Besides corrupting the pointers and/or inserting back a file with a different size (and overwriting code), you may be trying to insert ASCII characters which the game may not be programmed to handle.
There has to be a better life.

Lyndis

Quote from: mz on February 20, 2017, 09:54:42 PM
You still haven't answered my question, how exactly are you editing the text. Changing Japanese to English doesn't automatically triggers the black-screen routine, unless the game is programmed to detect the language you've inserted in and triggering the routine if it detects the text as English.

I was using Notepad (don't laugh) to change the text in the dumped file, SELECT.MSG, and then using CrystalTile to import it to overwrite the same file. Saving it in Notepad probably changed it to ASCII, now that you mention it.

Still trying to wrap my head around this pointers thing.

mz

Quote from: Lyndis on February 20, 2017, 10:02:39 PMI was using Notepad (don't laugh) to change the text in the dumped file, SELECT.MSG, and then using CrystalTile to import it to overwrite the same file. Saving it in Notepad probably changed it to ASCII, now that you mention it.
Yes, you shouldn't use a text editor for these things, since there are many bytes that are not handled by them. (For example, those 4-byte things that FAST6191 mentioned are probably being ignored/overwritten with garbage.)
There has to be a better life.

NoOneee

FAST6191 is probably right with the sections idea.

(4 Bytes) Header Size in Bytes = 0x00000028
(4 Bytes) Offset Section 1 = 0x00000000
(4 Bytes) Offset Section 2 = 0x000000A7
(4 Bytes) Offset Section 3 = 0x00000154
...

Those section offsets are counted after the header (so add 0x28 to each number to find the start of the section).
You can see that all sections begin with a 0x24 byte.
If you increase the size of a section, you probably need to increase the offset of all the sections after that.

My suggestion is to code something dump/insert the text and adjust the offsets.

FAST6191

On English I should also say that while official shiftJIS supports some kind of unicode for the English side of things many, possibly most, DS games which use something similar to shiftJIS do not support that. In the Japanese side of things there is a run of Roman characters, however not all will have it. Beyond that plain text editors are a bad plan for editing most files, as was already mentioned. Generally when doing this sort of thing I will change a few characters in a hex editor in place and see if I get what I think I am getting.
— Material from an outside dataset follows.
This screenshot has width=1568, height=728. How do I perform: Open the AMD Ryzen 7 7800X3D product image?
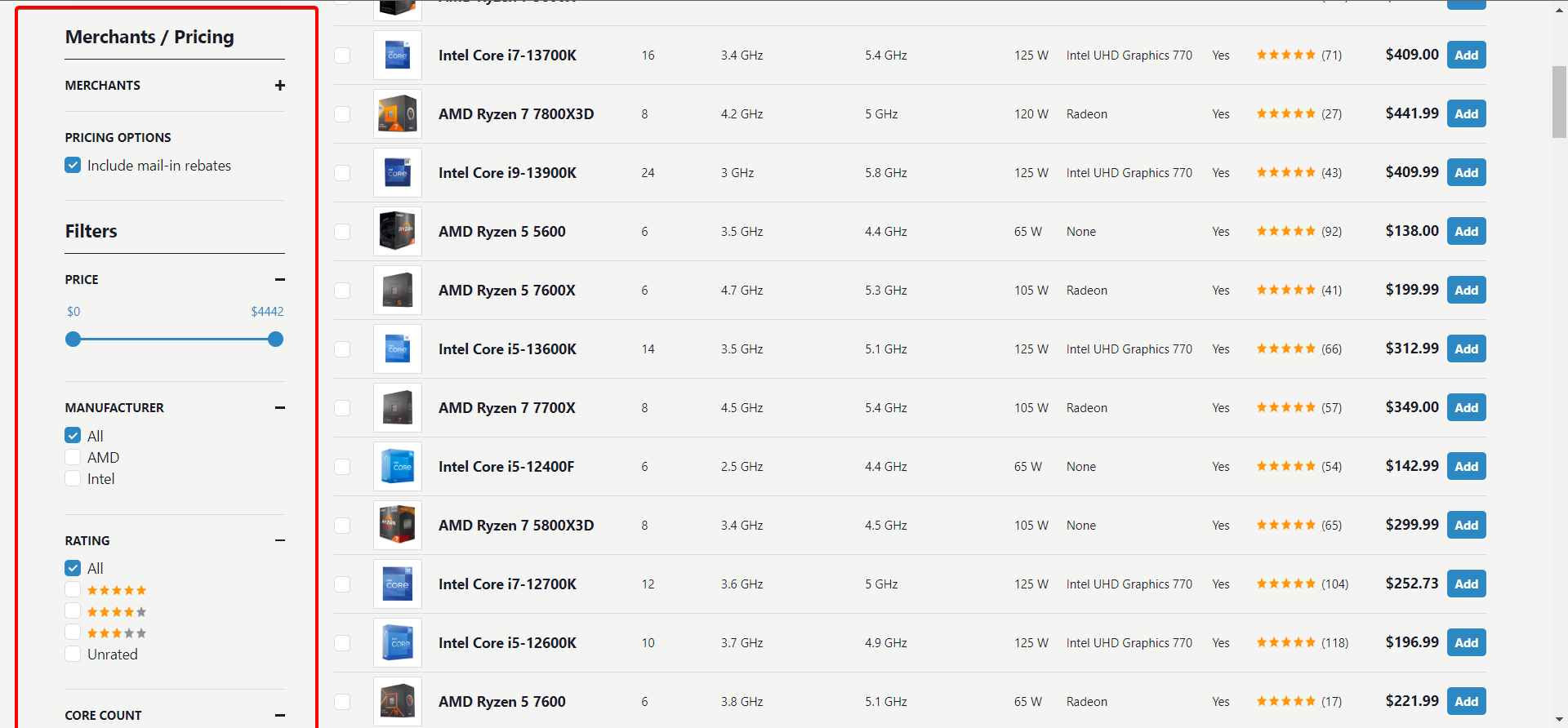pyautogui.click(x=397, y=114)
There are also certain games that don't like being rebuilt, and certain flash carts that also don't like certain methods.

You are going to want to look at the font (can be anything, however the Nintendo provided font format on the DS is nftr, if there are any files with the extension nftr then do have a look at that -- crystaltile2 has some limited abilities here, nftr editor is my favourite and you might also want to look at tinke.